▸ EXERCISE DIRECTIONS: Your reply should reproduce all the data below exactly while excluding the pictures.

▸ TASK MATERIAL:

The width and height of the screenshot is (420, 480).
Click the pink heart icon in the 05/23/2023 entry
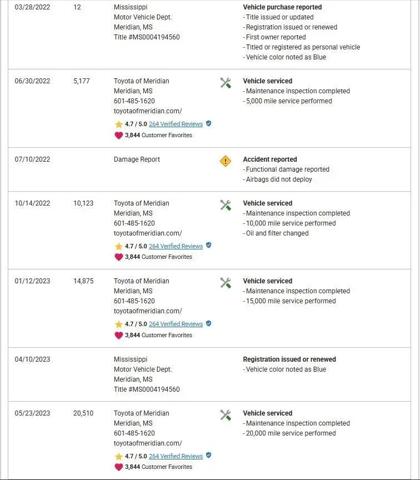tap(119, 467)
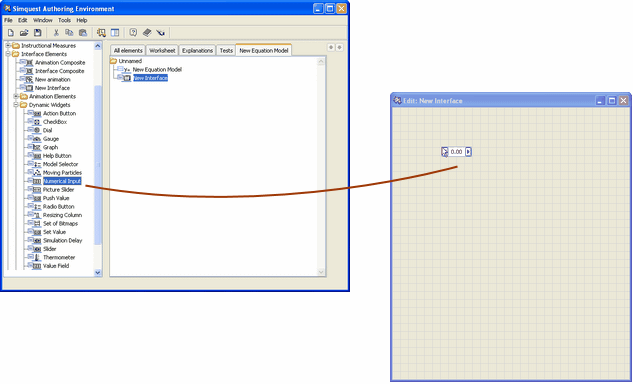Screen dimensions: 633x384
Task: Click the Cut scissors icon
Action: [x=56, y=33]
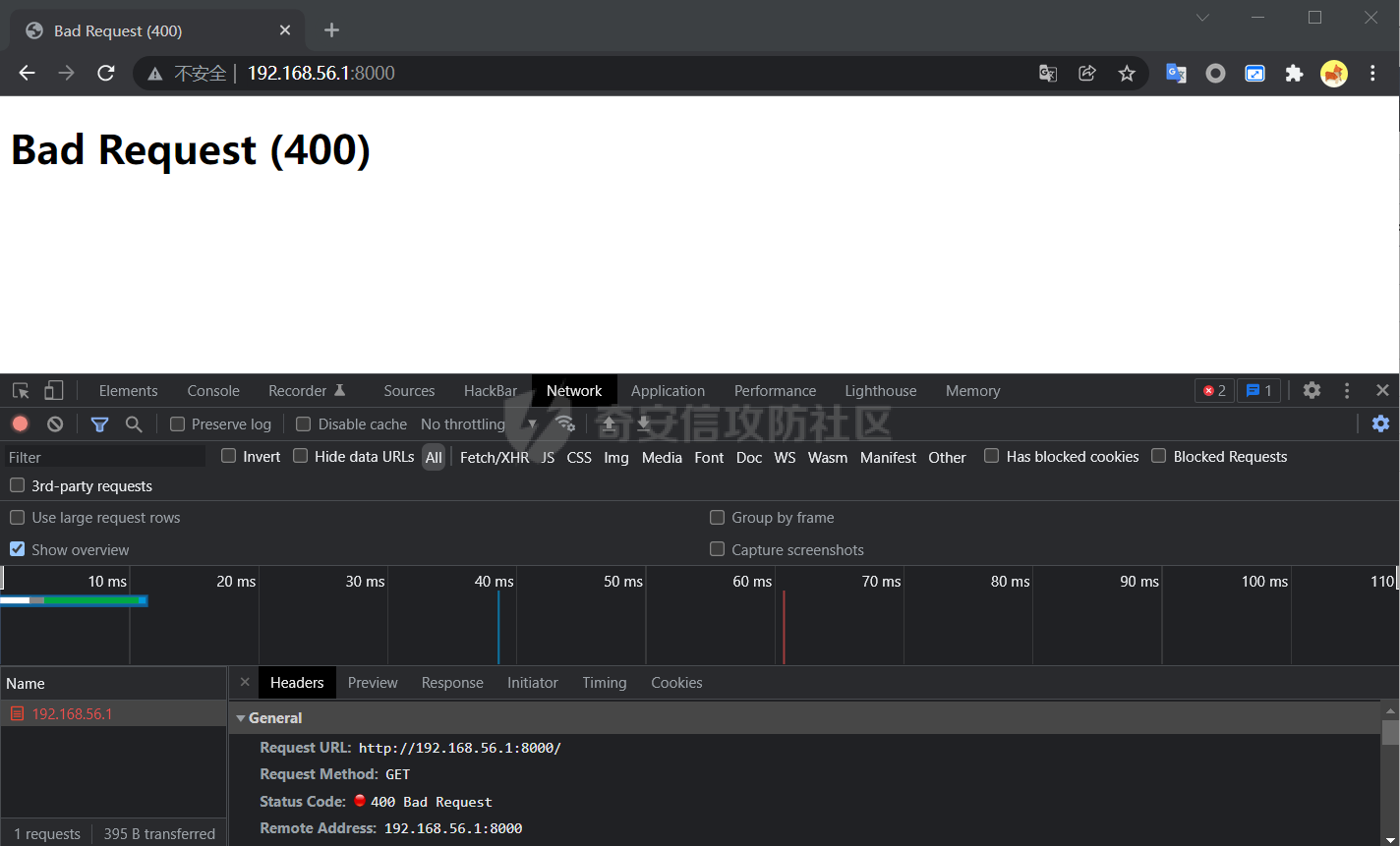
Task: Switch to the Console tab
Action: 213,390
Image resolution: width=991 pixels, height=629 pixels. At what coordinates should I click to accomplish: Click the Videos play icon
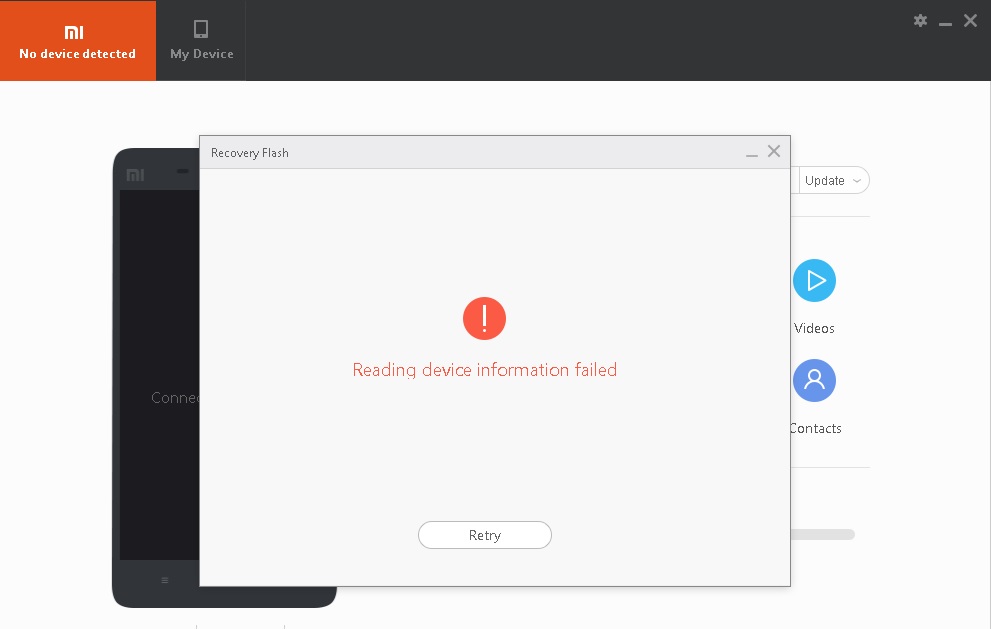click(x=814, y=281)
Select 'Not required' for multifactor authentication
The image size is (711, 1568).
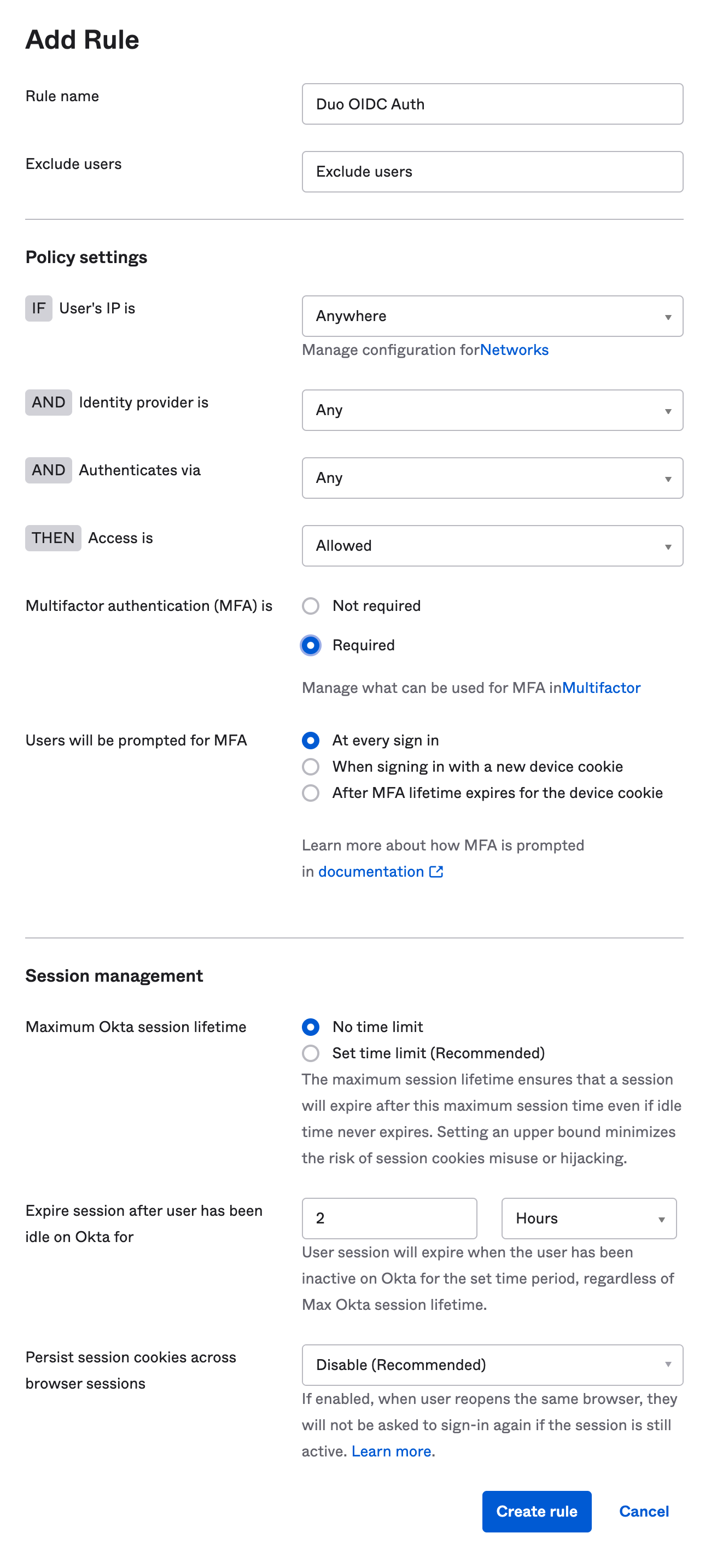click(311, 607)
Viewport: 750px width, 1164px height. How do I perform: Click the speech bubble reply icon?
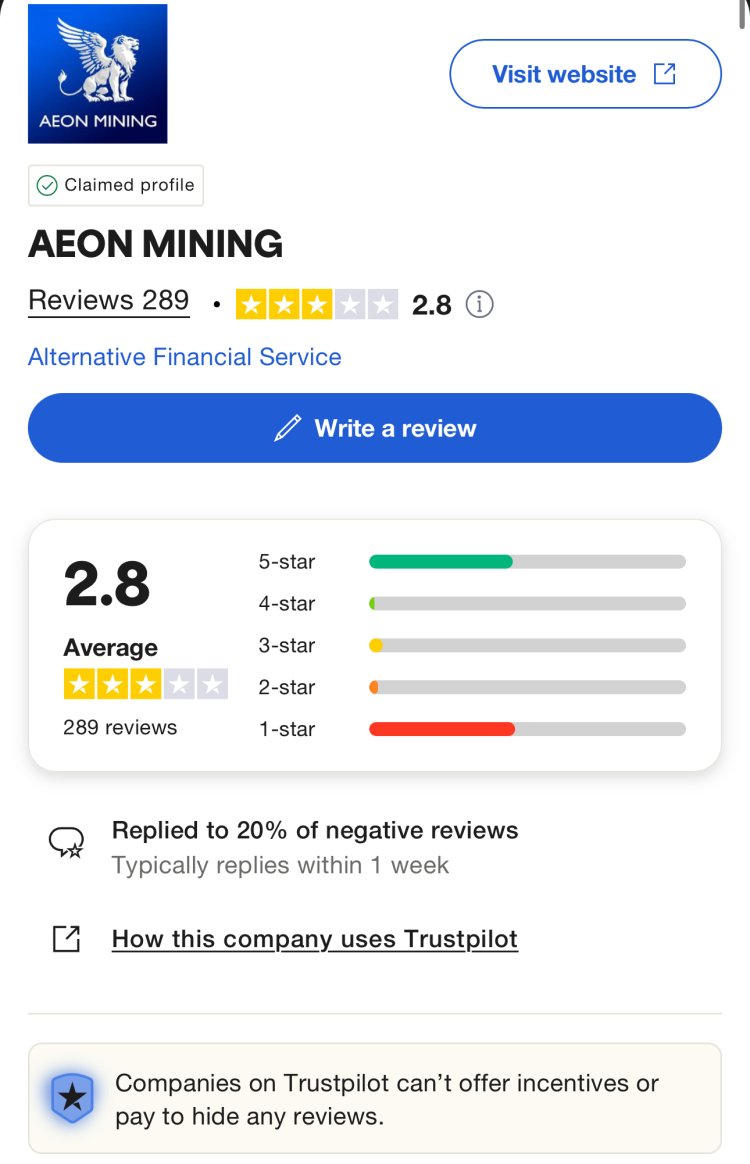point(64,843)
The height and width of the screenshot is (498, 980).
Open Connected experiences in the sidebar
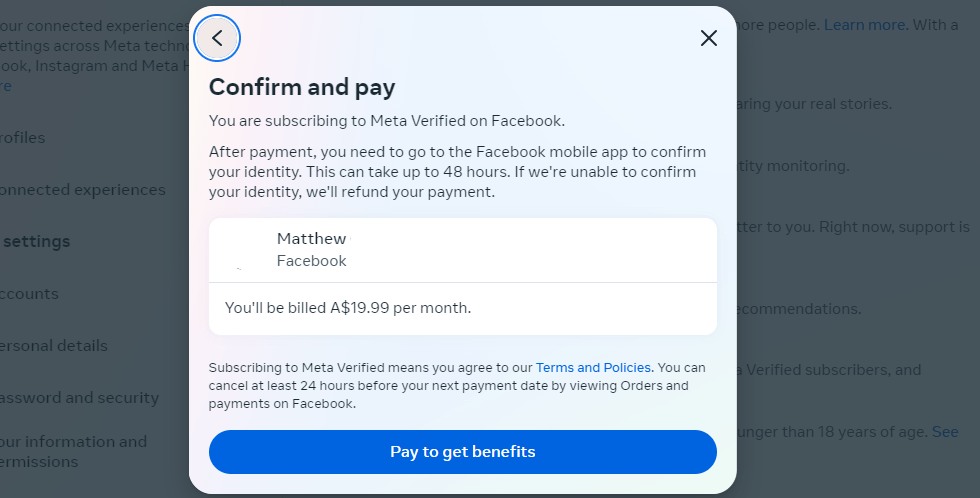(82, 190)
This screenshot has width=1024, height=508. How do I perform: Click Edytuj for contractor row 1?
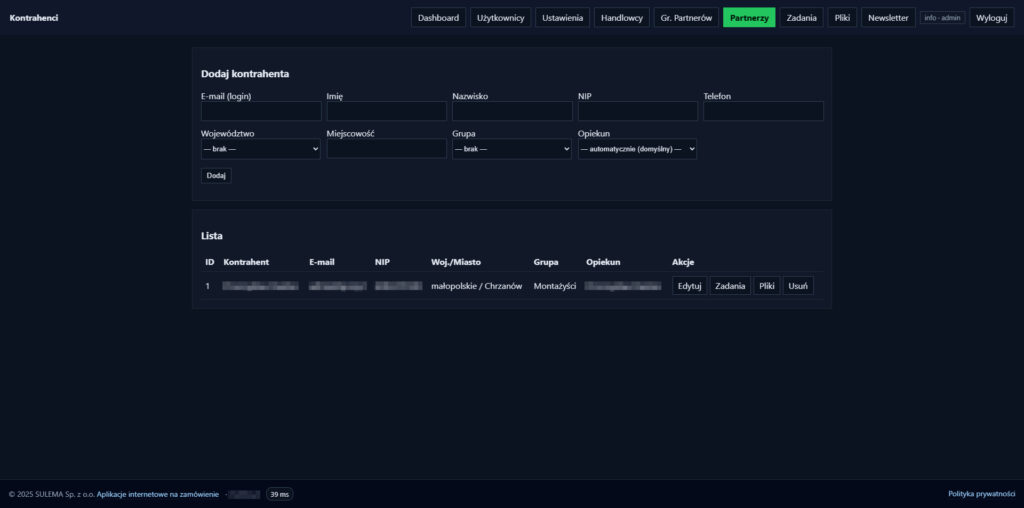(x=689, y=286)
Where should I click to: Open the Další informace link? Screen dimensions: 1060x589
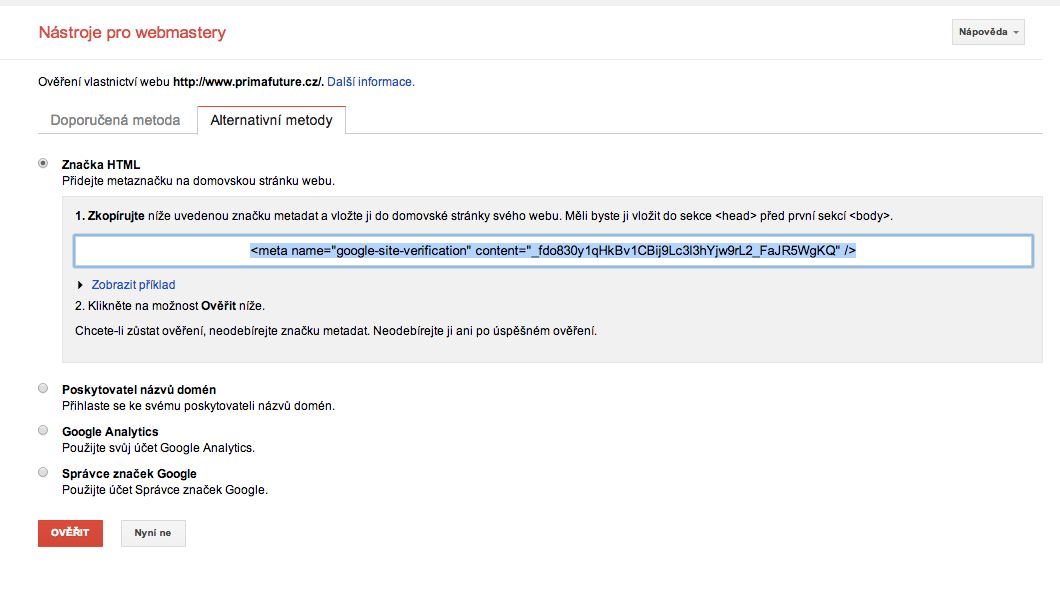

▸ TASK ANSWER:
The width and height of the screenshot is (420, 480).
Click the pink heart icon in the 05/23/2023 entry
tap(119, 467)
Screen dimensions: 633x384
Task: Click the Cut scissors icon
Action: [x=56, y=33]
Task: Switch to the Console tab
Action: 213,390
Image resolution: width=991 pixels, height=629 pixels. At what coordinates should I click to accomplish: Click the Videos play icon
click(x=814, y=281)
Select 'Not required' for multifactor authentication
The image size is (711, 1568).
click(311, 607)
Viewport: 750px width, 1164px height. How do I perform: Click the speech bubble reply icon?
point(64,843)
The height and width of the screenshot is (498, 980).
Open Connected experiences in the sidebar
(82, 190)
This screenshot has width=1024, height=508. How do I perform: Click Edytuj for contractor row 1?
(x=689, y=286)
Where should I click to: Open the Další informace link? Screen dimensions: 1060x589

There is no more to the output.